** BEGIN **
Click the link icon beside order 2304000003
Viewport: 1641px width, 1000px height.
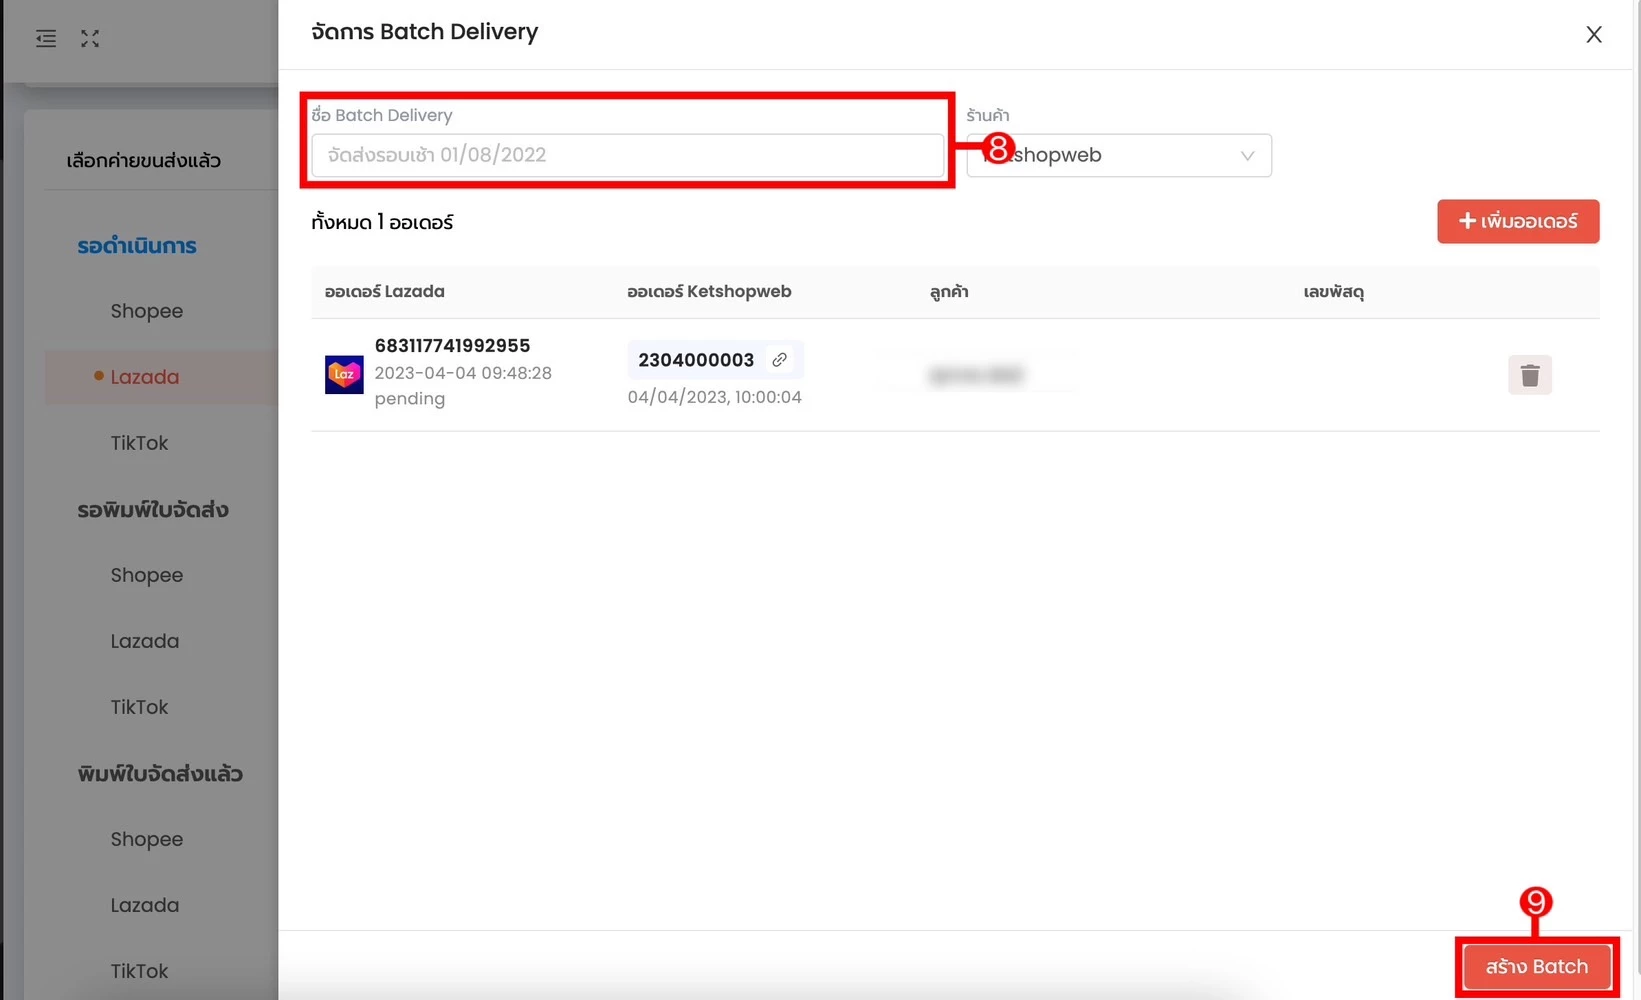(x=779, y=359)
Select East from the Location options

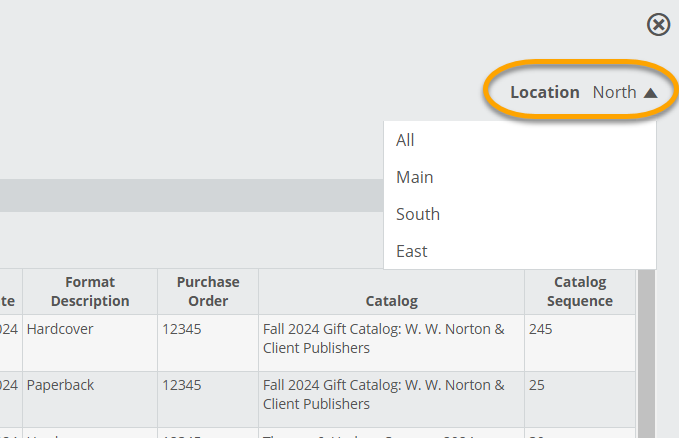click(x=411, y=251)
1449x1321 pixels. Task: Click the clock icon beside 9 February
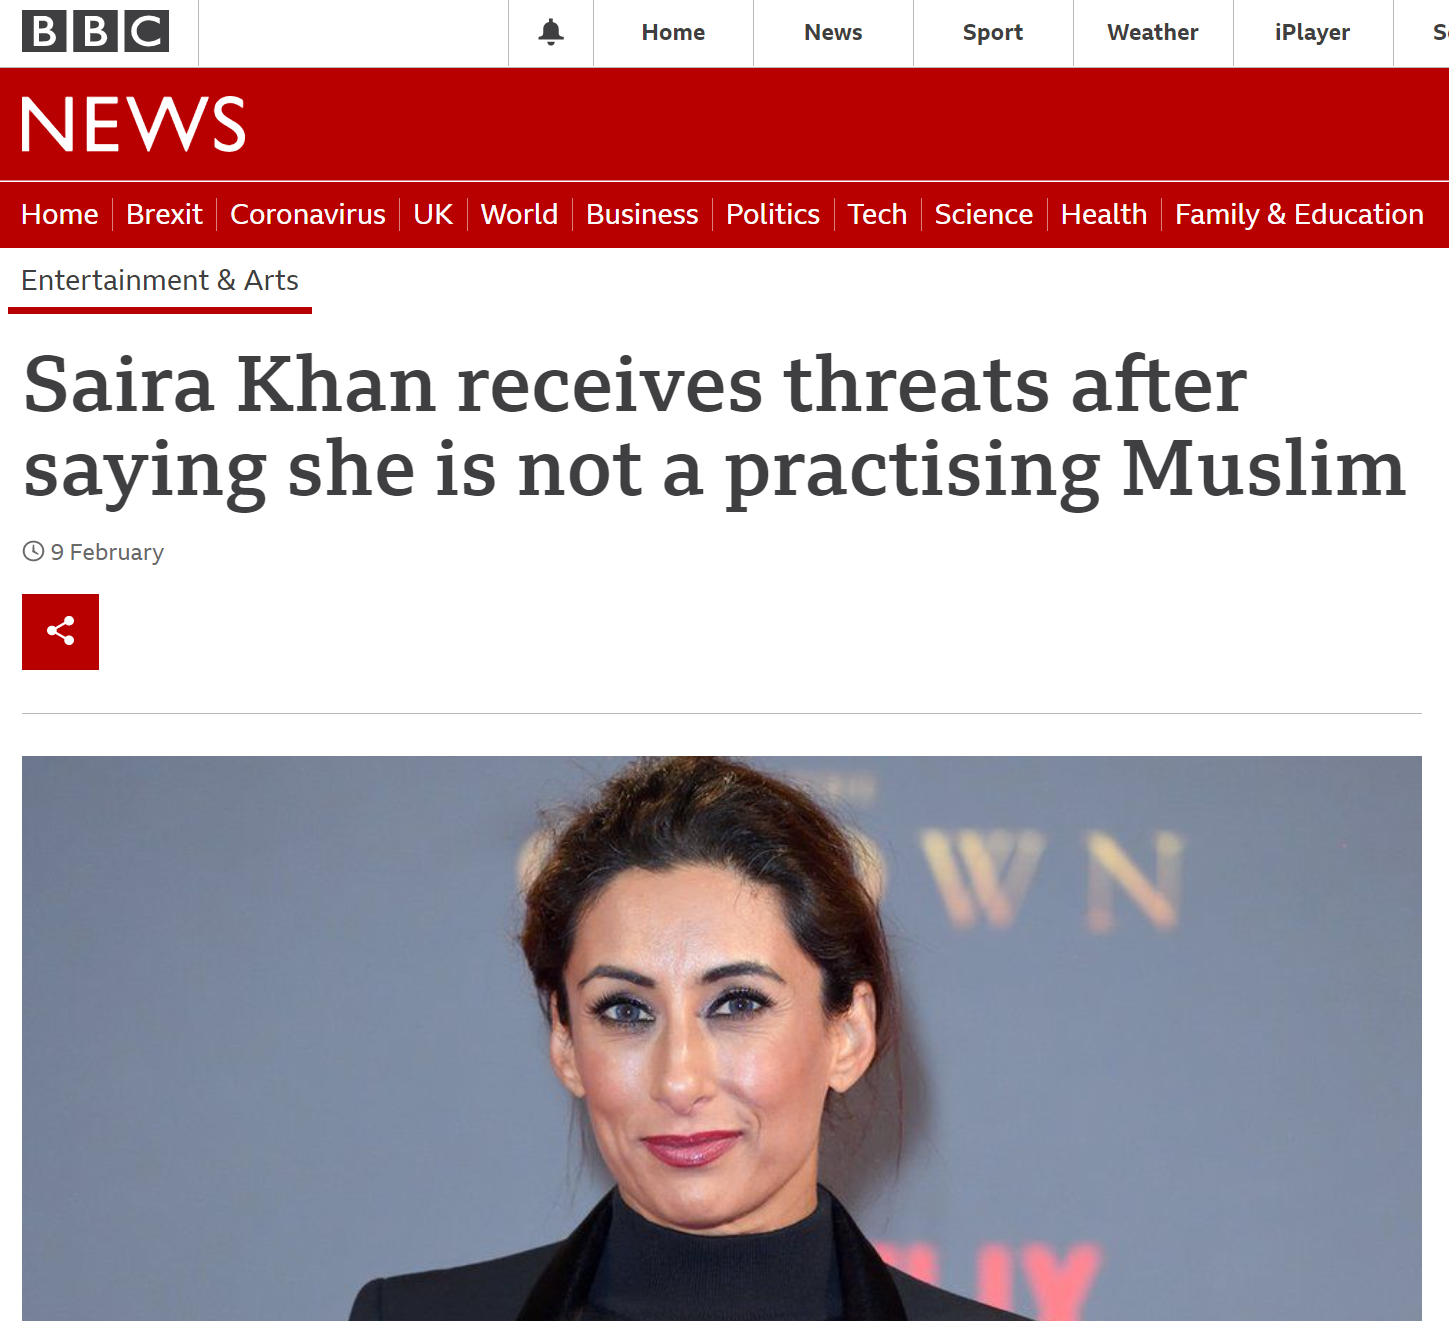(x=34, y=551)
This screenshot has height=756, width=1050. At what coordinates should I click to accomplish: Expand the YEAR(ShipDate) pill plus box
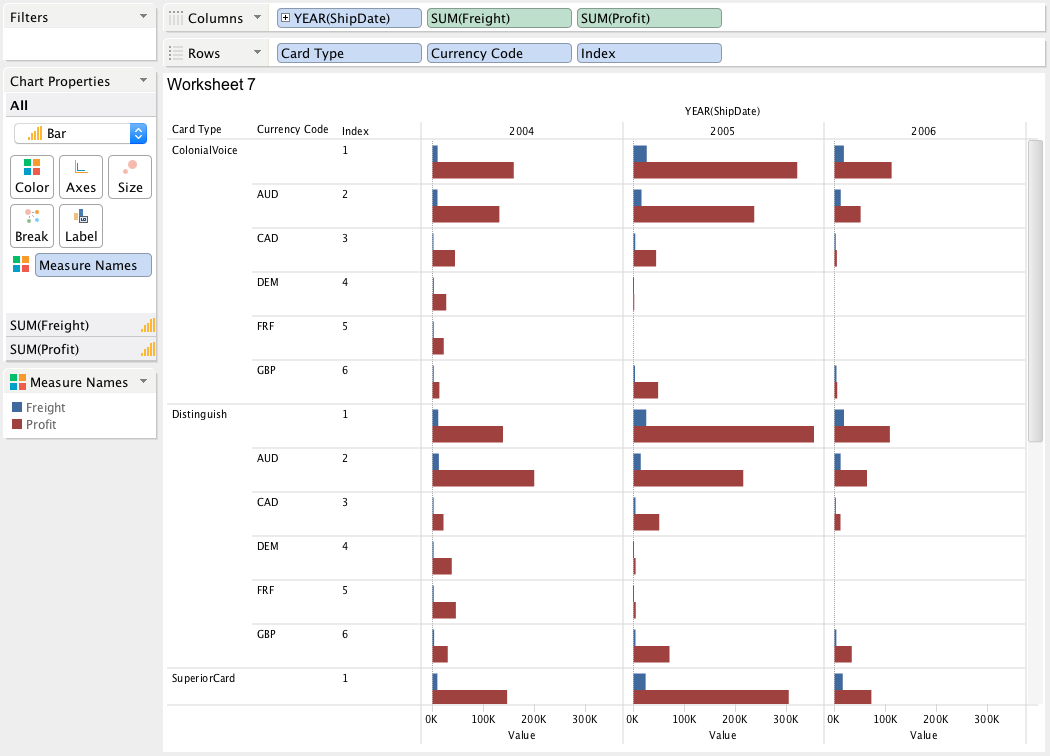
** END **
Pick out each line in the records that contains the word "height", matching case exactly, and copy those lines.

Viewport: 1641px width, 1000px height.
This screenshot has height=756, width=1050. At what coordinates should I click to accomplish: Expand the YEAR(ShipDate) pill plus box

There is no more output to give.